◆ **Çözülecek Sorular**:
**A.** Lütfen kadınların ekolojik mücadelesini anlatan yazıda konuşan direnişçilerin adlarını metindeki sırayla yazın.
**B.** Kadınların ekolojik mücadelesini anlatan yazıyı son cümlesinden sonra kaldığı yerden sürdürün.

Bu güncel örneği de hatırlayarak kadınların ekonomik güvencesini doğrudan tehdit eden ekolojik tahribatları ve buna karşı mücadeleyi, direnişçilerden dinledik.
ÖN SAFTAYIZ
Sinop Nükleer Karşıtı Platformu Derneği Başkanı Mine Batur: Sinop bir kadın şehri ve kadınlar burada mücadelelerin içinde. Kadınlar olarak direnişte hep en ön saflarda yer aldık, almaya da devam ediyoruz. Santralın kurulacağı alanın yakınındaki köylerde kadınları derneğimizde örgütlemek için ziyaretlerde bulunduk.
YALNIZ DEĞİLİZ
Artvin Kemalpaşa direnişçisi Tülin Şimşek: Kadınlar burada çoğunlukla çay üreticisi olduğu için yaşam şartları kadınların üzerinde daha zor. Çay zamanı erkekler hep çarşıda, sokakta ama kadınlar hep köyde. Tüm sorumluluk onların üzerine binmiş durumda. “Ben yalnız değilim, sen yalnız değilsin” demek için 8 Mart’ta yürüyüş gerçekleştirdik. Burada bir kadın kooperatifi kurmak istiyoruz. Kemalpaşa’da yaşayan ve elinden her iş gelen, becerikli, keşfedilmemiş çok fazla kadın var.
BEDEL ÖDEDİK
Akkuyu Nükleer Santralı direnişçisi Ful Uğurhan: Gezi Direnişi zamanında Mersin’de kurulan çadır alanında tek hekim bendim. O dönem insanlar Mersin Barış Meydanı’nda çadırlarını kurmuşlardı. Bir sürü aksilikler oluyordu ama orada kadınlar çıkan olayları yatıştırıyor, insanları organize ediyordu. ‘İyi ki kadınlar var’ diye çok düşündüm. Nükleer santrala karşı da Mersin’de kadın ağırlıklı bir direniş oldu. Kent ve çevre mücadelesinde kadın deyince gözümün önüne hemen üç fotoğraf geldi. İlki, torununun oyun oynadığı parkı yıkmaya gelen iş makinesinin önünde tayyörü, çantası ile sakince oturan büyükanne. Diğeri Akbelen’de kömür madencilerine karşı “Biz bu ağaçlarla büyüdük, asla kestirmeyiz” diyerek torununun kolunda iki büklüm eylem alanına giden nine. Üçüncüsü de çocukken ilkokul kitabımdan aşina olduğum, Kurtuluş Savaşı’nda cepheye mermi taşıyan kadınlara benzer şekilde omzunda kocaman kayayı taşıyıp Yeşil Yol’a barikat yapmaya çalışan Karadenizli kadın. Türkiye’de kadınların, özellikle yaşlı kadınların, ev içinde geçirdikleri süre dışarıda geçirdiklerinden kat kat fazla. Hal böyleyken son 20-25 yıl içinde yaşam alanlarına yapılan akıl almaz saldırıların nitelik ve nicelik açısından çokluğu, kadınları ev içlerinden çıkarmış, yaşam alanlarının yılmaz birer savunucusu haline dönüştürmüştür. Kadınların bu kadar göz önünde oluşu, kent ve çevre mücadelesini ülkesinin gelişmesini istemeyen, vatanını sevmeyen, ‘terörist, çapulcu’ gibi damgalamalarla mücadeleyi küçümsemeye çalışan iktidarı zorlamakta. Benim hayatımda Akkuyu Nükleer Santralı’na karşı sürdürülen mücadele çok büyük yer tutuyor. Süre olarak neredeyse ömrümün yarısı diyebilirim. Yoğun bir iş yaşamı, evin ve ailenin sorumlulukları, diğer sosyal ve mesleki çalışmaların arasında bir de çevre mücadelesini götürmek son derece yorucu ve yıpratıcı olsa da olayı bir ‘varoluş’ sorunu olarak gördüğüm için ağır bedeller ödemek pahasına, son ana kadar savunuculuğu bırakmadım. Gözlediğim kadarıyla diğer kadınlar da çevre mücadelesinde benzer duygular içindeler.

◆ **Verilen Bilgiler**:
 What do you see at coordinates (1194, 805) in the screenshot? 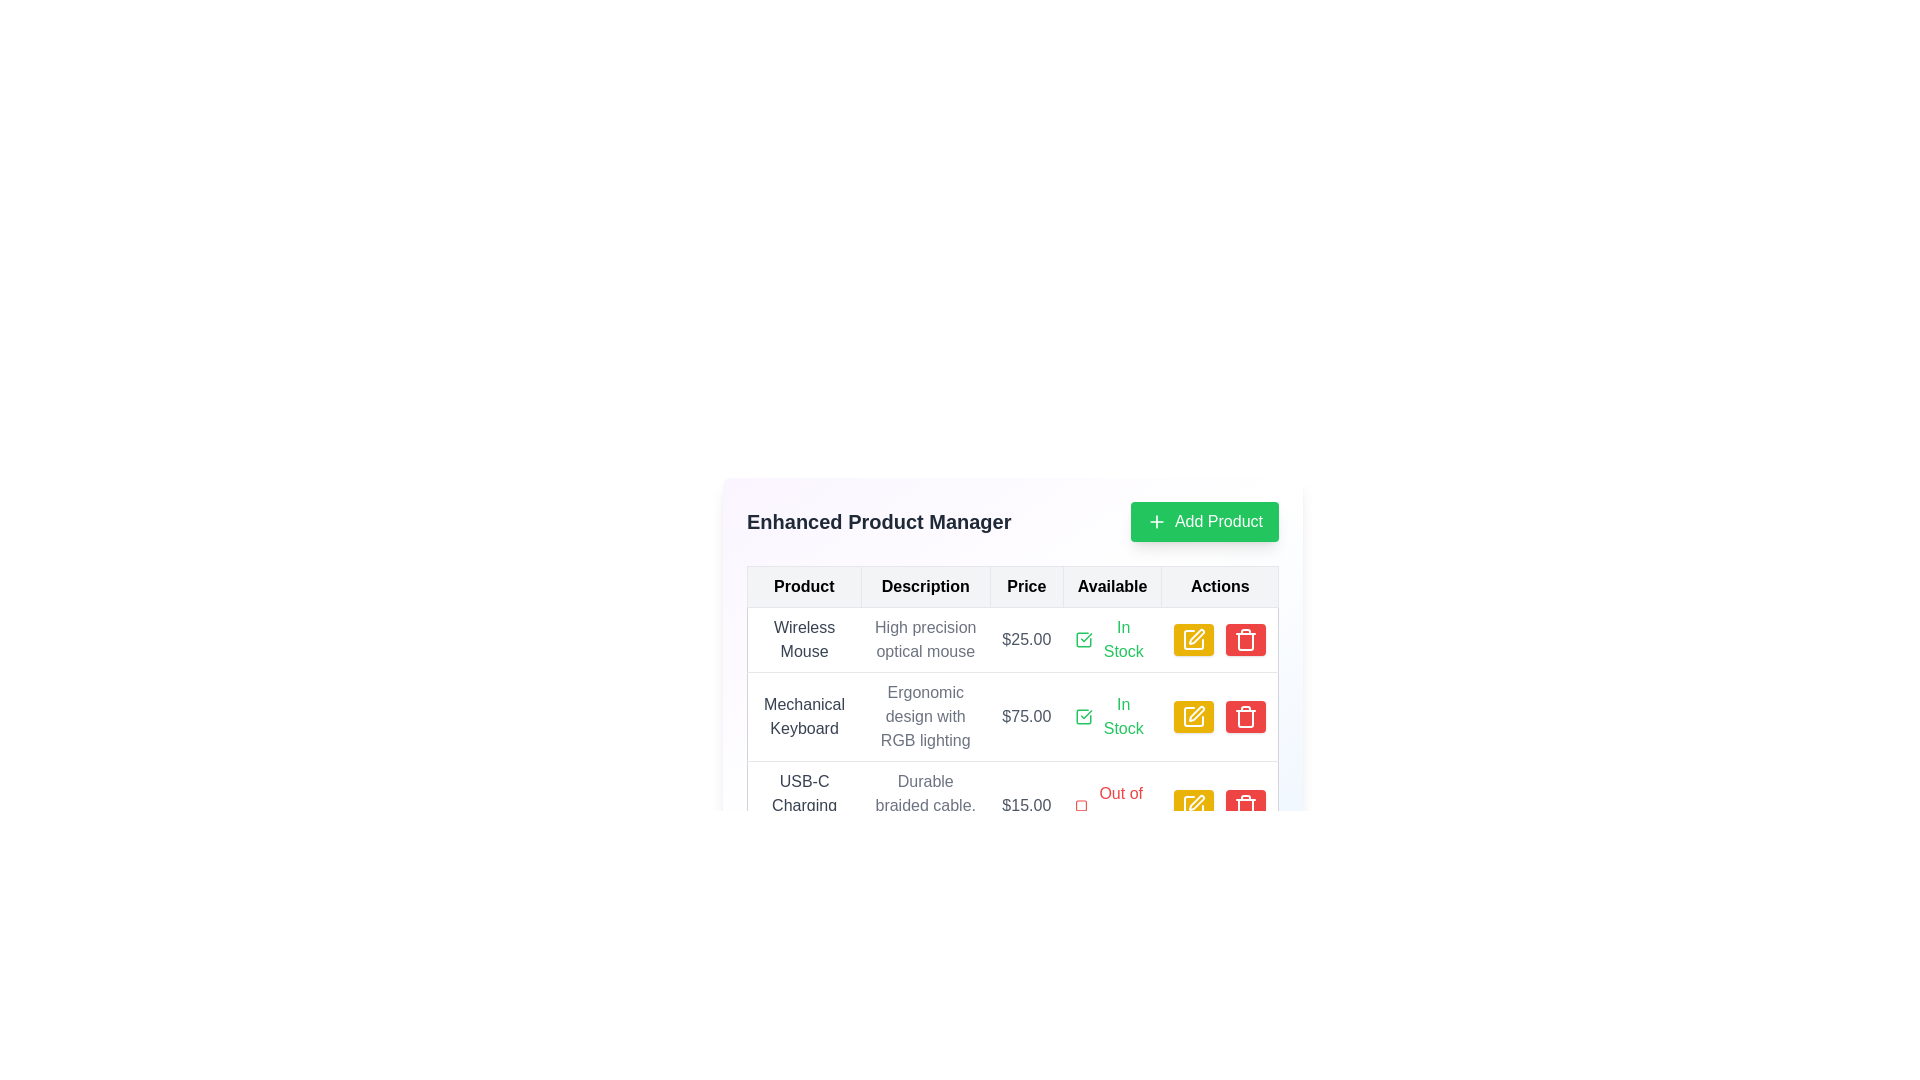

◆ **Yazılı Cevaplar**:
**A.** Mine Batur, Tülin Şimşek, Ful Uğurhan

**B.**
YANLIŞ KÖYE BULAŞTILAR
Aydın Çine direnişçisi Dilek Gedik: Bizim atalarımız tahtacılık yaptıkları dönemde önce ağaçtan özür dileyip helallik alarak kesim yaparlarmış. Bizim doğa sevgimiz onlardan geliyor. Bu havzanın salep toplayarak geçinen kadınları, salebin bir yumrusunu geri diker. Biz doğaya bu kadar saygılıyken birileri gelecek, burnumuzun dibine JES kuracak. Buna izin vermeyeceğiz. Zorlu Enerji, bu sefer yanlış köye bulaştı. Canım köylülerimle, canım kadınlarla o gün gelip de iş makineleri çalışmaya başladığında hep beraber direneceğiz. Atalarımızdan bize kalan bu güzel köyü hep birlikte yarınlara bırakmak için dayanışarak direneceğiz.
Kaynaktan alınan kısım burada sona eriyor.